TCS Daily


Enron Is Us, Part II

By Duane D. Freese - April 15, 2002 12:00 AM

"Reduce incomes for retirees," says USA Today editorial board contributor Ted C. Fishman. "Cut funding for charities," argues Newsweek's and the Washington Post's Allan Sloan. "Raise interest rates on home buyers," advocates Citizens for Tax Justice.

Have these folks gone crazy? Well, if they said those things, most people would think these so-called advocates of the average investor and taxpayer had lost their bearings.

So, to put your minds at ease, they didn't actually utter the above quotes. No, instead, they did what comes naturally to liberal commentators and advocacy groups - they bashed corporations for tax avoidance, which today more than ever may amount to the same thing.

Citizens for Tax Justice kicked off the annual slugfest last month, declaring that "The big corporate tax cut bill just passed by Congress and signed by President Bush will slash corporate income tax payments this year to their lowest level as a share of the economy since the early Reagan administration. This will be the second lowest level in the past 60 years."

Newsweek's Wall Street editor, Sloan, then weighed in with an April 9 column, "Corporate Tax-Avoidance Moves Are Hardly Patriotic."

He wasn't so much upset by new tax cuts but by corporations making use of old loopholes. Specifically, he targeted Stanley Works, the toolmaker, for setting up its headquarters in Bermuda to avoid corporate profits taxes, and Bank of America Corp. for an apparently legal double deduction.

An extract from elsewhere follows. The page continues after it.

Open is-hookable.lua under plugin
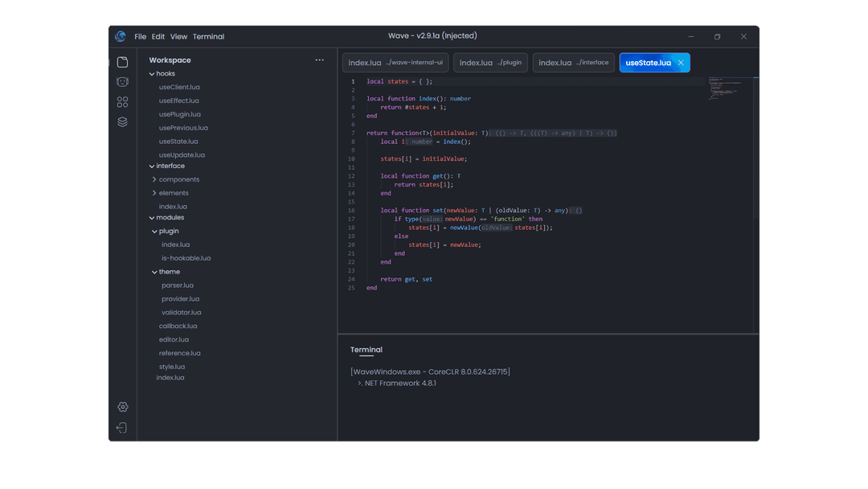The width and height of the screenshot is (868, 489). pos(185,257)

"So what if our country is at war against terrorism and is spending billions extra for defense and homeland security? That's our problem. The tax dodgers' problem is raising profits to get their stock price higher. What could possibly be more important, since a good stock market is good for America, right?"

Fishman, in an April 10 USA Today piece, brought the patriotic theme home, In "Taxpayer patriotism sets sail," the contributing editor to Harper's Magazine and Worth attacked "the black arts of tax avoidance," led by corporations "building mazes of offshore corporations and partnerships," like those of Enron.

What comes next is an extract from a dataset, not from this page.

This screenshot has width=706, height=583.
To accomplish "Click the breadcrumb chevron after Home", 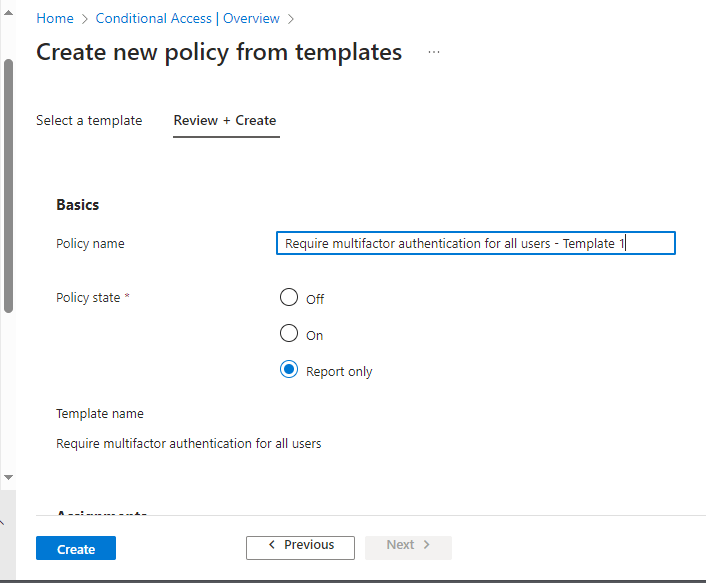I will [85, 19].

These, he intoned, set a bad example: "When it comes to paying taxes, inspiration isn't drawn from firefighters ... or from soldiers. ... The tax world's heroes are the companies that beat it. When firms reduce their taxes to nothing by all means possible, they are doing what they were designed to do: serving shareholders. Amorality is a virtue. Less aggressive firms are seen as failing investors. ... So why wouldn't Americans want the same things for themselves that they want in the companies they work for and invest in?"

His answer: "Corporations are not charged with realizing the shared duties of civic life; citizens are. When taxes become a game in which we all try to make the other guy pay, we will lose our honor system altogether. Or rather, we trade the grudging honor of paying for what we all share for another communal ethos: honor among thieves."

Fishman has got one thing almost right - when taxes become a game, we've got problems. The problem is, they already are. They are a maze, for taxpayers - and particularly corporations -- to stumble through. And this maze in large part exists because liberal commentators and advocates refuse to recognize economic and tax realities. They deal in la-la-land thinking.

Who, for example, pays corporate profits taxes? To listen to Citizens for Tax Justice, you'd think the money came out of thin air, or just from the rich person's purse.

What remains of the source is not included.